Is this a fair way to prove the game was fair, without the client or server being able to cheat, excluding the possibility that the shuffle itself wasn't random? If the server were to alter the cards from the original shuffle during the course of the hand, then the client would see this in Step 5 (either the ordering would be transparently different to the client, or the hash of the message sent in Step 4 would be different to the one sent in step 2).
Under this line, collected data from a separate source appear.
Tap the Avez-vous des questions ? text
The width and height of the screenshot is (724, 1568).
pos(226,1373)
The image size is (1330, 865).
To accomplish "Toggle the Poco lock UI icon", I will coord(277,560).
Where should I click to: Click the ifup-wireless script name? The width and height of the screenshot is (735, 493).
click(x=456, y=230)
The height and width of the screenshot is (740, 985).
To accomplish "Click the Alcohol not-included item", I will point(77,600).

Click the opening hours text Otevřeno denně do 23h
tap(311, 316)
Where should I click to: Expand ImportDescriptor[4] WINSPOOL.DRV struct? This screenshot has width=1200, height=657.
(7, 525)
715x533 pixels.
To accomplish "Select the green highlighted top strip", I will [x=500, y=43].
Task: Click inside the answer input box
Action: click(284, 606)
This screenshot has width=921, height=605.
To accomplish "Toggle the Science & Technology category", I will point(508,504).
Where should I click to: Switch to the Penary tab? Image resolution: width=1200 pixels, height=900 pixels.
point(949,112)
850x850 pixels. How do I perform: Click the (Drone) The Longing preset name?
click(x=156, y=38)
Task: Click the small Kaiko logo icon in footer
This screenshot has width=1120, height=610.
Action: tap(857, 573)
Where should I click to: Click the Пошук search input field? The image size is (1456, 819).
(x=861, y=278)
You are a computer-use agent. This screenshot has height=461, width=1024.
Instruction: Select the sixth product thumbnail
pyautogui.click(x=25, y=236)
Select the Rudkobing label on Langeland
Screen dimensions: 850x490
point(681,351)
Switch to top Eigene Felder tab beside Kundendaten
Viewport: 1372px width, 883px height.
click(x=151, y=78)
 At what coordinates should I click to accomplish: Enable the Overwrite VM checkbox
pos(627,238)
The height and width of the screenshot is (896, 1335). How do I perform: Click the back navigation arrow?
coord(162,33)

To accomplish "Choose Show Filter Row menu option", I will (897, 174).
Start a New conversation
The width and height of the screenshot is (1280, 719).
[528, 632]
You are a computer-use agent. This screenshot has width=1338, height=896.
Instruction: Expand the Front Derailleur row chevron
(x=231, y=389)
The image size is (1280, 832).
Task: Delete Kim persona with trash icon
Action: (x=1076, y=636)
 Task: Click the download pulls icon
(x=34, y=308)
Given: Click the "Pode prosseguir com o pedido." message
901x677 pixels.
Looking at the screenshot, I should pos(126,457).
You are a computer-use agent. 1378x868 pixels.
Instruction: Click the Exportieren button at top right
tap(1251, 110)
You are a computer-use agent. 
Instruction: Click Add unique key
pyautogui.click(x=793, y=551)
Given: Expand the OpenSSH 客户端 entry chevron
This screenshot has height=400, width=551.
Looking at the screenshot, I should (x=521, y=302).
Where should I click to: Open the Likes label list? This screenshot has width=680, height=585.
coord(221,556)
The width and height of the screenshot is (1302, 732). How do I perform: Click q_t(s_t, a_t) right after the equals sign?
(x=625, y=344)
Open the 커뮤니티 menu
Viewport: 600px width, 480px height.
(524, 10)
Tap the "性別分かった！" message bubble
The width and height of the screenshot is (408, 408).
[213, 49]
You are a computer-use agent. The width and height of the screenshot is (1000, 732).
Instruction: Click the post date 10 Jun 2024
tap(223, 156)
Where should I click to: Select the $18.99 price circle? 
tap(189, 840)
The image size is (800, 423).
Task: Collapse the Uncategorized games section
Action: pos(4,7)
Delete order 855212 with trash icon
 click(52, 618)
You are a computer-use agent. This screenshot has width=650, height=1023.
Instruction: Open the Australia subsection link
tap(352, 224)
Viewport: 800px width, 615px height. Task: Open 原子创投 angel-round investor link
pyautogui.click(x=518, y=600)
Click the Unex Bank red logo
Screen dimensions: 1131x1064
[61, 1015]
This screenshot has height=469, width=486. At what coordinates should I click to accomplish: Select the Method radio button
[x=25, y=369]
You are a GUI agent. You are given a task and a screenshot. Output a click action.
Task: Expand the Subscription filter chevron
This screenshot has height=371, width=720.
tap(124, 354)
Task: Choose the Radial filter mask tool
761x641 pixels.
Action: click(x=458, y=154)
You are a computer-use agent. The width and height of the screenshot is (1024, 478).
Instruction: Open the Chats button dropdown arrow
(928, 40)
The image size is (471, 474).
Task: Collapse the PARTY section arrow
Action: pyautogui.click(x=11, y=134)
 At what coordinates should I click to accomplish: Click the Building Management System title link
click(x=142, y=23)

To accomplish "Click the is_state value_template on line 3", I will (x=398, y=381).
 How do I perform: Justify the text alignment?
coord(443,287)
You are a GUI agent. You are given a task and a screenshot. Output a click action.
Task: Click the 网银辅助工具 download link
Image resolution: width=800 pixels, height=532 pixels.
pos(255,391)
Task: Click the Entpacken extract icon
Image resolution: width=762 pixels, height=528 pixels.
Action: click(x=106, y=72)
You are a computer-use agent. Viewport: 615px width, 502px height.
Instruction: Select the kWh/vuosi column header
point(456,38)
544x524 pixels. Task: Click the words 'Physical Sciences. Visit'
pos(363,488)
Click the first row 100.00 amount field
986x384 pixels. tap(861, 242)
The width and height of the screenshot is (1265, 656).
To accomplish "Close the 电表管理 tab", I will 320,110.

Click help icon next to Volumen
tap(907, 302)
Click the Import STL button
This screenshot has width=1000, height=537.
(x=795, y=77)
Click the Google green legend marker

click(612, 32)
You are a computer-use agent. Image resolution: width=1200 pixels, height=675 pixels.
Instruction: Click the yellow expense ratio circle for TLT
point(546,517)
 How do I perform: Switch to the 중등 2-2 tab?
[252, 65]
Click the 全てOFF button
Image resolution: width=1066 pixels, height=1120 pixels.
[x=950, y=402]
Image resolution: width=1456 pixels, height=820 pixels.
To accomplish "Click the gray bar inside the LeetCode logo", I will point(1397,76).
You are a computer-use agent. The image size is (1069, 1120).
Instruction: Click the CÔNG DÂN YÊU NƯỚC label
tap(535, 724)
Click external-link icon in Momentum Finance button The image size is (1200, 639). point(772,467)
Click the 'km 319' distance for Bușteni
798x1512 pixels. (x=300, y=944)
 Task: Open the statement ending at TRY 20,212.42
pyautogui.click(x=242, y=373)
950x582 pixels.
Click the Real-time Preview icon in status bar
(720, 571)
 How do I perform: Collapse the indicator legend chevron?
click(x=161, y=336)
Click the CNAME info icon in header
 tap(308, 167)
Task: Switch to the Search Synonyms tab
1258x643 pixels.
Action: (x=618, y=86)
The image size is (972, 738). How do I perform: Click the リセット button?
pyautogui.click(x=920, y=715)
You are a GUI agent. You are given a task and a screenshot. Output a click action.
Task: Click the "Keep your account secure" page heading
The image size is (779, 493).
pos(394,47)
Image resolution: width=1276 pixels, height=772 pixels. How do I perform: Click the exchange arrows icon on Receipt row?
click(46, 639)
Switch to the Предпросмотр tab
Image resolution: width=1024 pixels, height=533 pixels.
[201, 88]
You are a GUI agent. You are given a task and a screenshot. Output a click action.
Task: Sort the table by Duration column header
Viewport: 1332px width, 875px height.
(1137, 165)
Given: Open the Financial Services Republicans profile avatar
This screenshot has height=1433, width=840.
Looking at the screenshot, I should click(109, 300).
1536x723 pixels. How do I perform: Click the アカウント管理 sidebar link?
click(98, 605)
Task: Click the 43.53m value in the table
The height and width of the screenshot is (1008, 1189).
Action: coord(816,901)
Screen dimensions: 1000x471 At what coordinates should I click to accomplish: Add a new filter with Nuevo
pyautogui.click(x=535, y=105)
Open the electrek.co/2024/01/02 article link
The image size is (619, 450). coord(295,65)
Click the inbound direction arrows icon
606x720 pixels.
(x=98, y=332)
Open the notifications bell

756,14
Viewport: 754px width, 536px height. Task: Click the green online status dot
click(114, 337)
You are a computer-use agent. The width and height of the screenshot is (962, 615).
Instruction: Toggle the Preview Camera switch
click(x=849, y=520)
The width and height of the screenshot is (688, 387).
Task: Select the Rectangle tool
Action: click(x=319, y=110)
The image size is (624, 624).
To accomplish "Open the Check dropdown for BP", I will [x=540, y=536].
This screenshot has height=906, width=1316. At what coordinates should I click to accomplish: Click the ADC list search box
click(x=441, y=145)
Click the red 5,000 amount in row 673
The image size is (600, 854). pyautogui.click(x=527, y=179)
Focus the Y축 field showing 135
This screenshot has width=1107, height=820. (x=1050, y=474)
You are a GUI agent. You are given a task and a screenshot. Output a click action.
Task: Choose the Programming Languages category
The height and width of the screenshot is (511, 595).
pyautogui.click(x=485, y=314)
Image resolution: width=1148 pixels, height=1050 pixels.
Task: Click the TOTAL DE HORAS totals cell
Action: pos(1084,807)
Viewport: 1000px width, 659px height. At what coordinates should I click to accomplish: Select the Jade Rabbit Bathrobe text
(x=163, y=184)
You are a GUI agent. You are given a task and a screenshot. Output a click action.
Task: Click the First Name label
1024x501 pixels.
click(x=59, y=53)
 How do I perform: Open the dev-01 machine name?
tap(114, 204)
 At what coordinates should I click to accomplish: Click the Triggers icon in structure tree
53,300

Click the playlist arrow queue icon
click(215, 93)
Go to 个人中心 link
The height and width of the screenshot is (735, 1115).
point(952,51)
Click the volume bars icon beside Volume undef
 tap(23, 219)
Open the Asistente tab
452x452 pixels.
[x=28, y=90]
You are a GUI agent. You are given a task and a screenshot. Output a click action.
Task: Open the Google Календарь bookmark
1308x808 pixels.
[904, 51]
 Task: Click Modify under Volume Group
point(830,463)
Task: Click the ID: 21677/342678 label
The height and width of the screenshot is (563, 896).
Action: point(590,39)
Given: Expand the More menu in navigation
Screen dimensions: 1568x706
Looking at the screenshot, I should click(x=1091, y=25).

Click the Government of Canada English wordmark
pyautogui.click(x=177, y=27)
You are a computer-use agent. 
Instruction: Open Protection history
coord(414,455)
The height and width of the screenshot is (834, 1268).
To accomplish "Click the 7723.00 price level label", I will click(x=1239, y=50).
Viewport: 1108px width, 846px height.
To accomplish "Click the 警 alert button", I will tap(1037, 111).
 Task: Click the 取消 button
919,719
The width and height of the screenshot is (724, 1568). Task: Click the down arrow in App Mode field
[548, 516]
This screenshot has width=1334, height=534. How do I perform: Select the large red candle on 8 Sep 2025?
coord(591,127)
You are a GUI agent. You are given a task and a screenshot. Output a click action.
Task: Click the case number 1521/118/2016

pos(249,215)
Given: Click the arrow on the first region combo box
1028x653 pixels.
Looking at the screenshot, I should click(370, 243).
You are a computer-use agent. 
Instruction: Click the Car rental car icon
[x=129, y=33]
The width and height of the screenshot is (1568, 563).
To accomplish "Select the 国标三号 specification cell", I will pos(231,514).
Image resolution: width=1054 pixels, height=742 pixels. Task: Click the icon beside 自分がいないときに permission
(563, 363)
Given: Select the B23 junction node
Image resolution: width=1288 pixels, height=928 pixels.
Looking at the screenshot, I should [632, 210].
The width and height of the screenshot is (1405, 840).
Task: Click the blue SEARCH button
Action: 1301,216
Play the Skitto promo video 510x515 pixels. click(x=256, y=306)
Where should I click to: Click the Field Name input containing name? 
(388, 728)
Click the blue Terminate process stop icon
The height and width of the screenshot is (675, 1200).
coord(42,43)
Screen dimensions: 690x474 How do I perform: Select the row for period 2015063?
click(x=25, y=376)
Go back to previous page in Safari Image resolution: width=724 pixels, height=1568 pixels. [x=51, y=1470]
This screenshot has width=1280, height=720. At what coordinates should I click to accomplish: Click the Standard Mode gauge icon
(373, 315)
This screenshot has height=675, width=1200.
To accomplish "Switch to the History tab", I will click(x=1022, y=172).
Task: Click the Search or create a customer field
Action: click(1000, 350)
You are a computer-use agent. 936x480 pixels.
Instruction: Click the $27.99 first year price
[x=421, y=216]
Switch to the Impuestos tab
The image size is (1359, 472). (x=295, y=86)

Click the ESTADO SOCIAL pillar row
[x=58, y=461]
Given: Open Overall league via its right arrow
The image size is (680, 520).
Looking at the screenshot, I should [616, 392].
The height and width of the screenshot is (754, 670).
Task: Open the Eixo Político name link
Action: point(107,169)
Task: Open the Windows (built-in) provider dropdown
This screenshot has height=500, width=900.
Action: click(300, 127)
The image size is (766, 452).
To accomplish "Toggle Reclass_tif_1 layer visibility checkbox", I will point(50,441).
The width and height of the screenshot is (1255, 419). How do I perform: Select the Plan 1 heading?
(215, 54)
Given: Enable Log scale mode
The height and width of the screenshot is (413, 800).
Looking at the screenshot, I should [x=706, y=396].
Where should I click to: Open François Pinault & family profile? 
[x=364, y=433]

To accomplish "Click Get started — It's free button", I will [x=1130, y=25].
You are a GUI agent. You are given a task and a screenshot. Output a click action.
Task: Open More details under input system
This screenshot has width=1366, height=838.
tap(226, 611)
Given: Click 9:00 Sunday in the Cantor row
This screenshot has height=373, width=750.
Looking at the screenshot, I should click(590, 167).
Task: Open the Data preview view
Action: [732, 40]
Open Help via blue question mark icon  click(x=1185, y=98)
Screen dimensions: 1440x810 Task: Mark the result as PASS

Also, only a single hash is sent per hand, so the server can't generate a large number of hashes and send them separately then pick the best one during the course of the hand.

To extend knaccc's answer, it's even possible to use commitment schemes to prove (up to a point) that the server didn't cheat during the shuffle, e.g. like this:

1. The server chooses a random 128-bit number $x$ and a 128-bit blinding factor $r_x$, and sends the commitment $c_x = H(x \,||\, r_x)$ to the client.
2. The client chooses a random 128-bit number $y$ and sends it to the server. (No commitment is needed here.)
3. The server hashes $x$ and $y$ together to obtain a 128-bit seed $s = H(x \,||\, y)$.
4. The server uses $s$ as a seed to a deterministic PRNG, and uses the PRNG output to deterministically shuffle the deck.
5. The game is played with the shuffled deck.
6. At the end of the game, the server reveals $x$ and $r_x$, allowing the client to verify that the deck was shuffled correctly (and not modified after being shuffled).

Note that the server can still cheat, after a fashion, by inspecting the shuffled deck after step 4 and aborting the game (e.g. pretending that the connection was dropped) if it doesn't like the deck. A client should thus be suspicious of servers that frequently drop connections between steps 2 and 5, or even during the game in step 5. Ideally, there should be a way for a client to ask a server to resume an interrupted game at any point, and a client should be very suspicious of servers that refuse to do so.

(Securely implementing such a resume mechanism in a way that works even if the server crashes and forgets the game state seems doable, but probably outside the scope of this answer. Ask a new question if you're interested.)

Also note that the blinding value $r_x$ isn't actually needed here, since $x$ itself already has enough entropy to make brute-forcing the commitment infeasible. In fact it would arguably be slightly safer to omit $r_x$ and just make $x$ itself 256 instead of 128 bits long.

The bit lengths of $y$ and $s$ can also be increased if desired; 128 bits is just a safe and practical minimum. There's no point in making $s$ longer than the combined length of $x$ and $y$ together, though.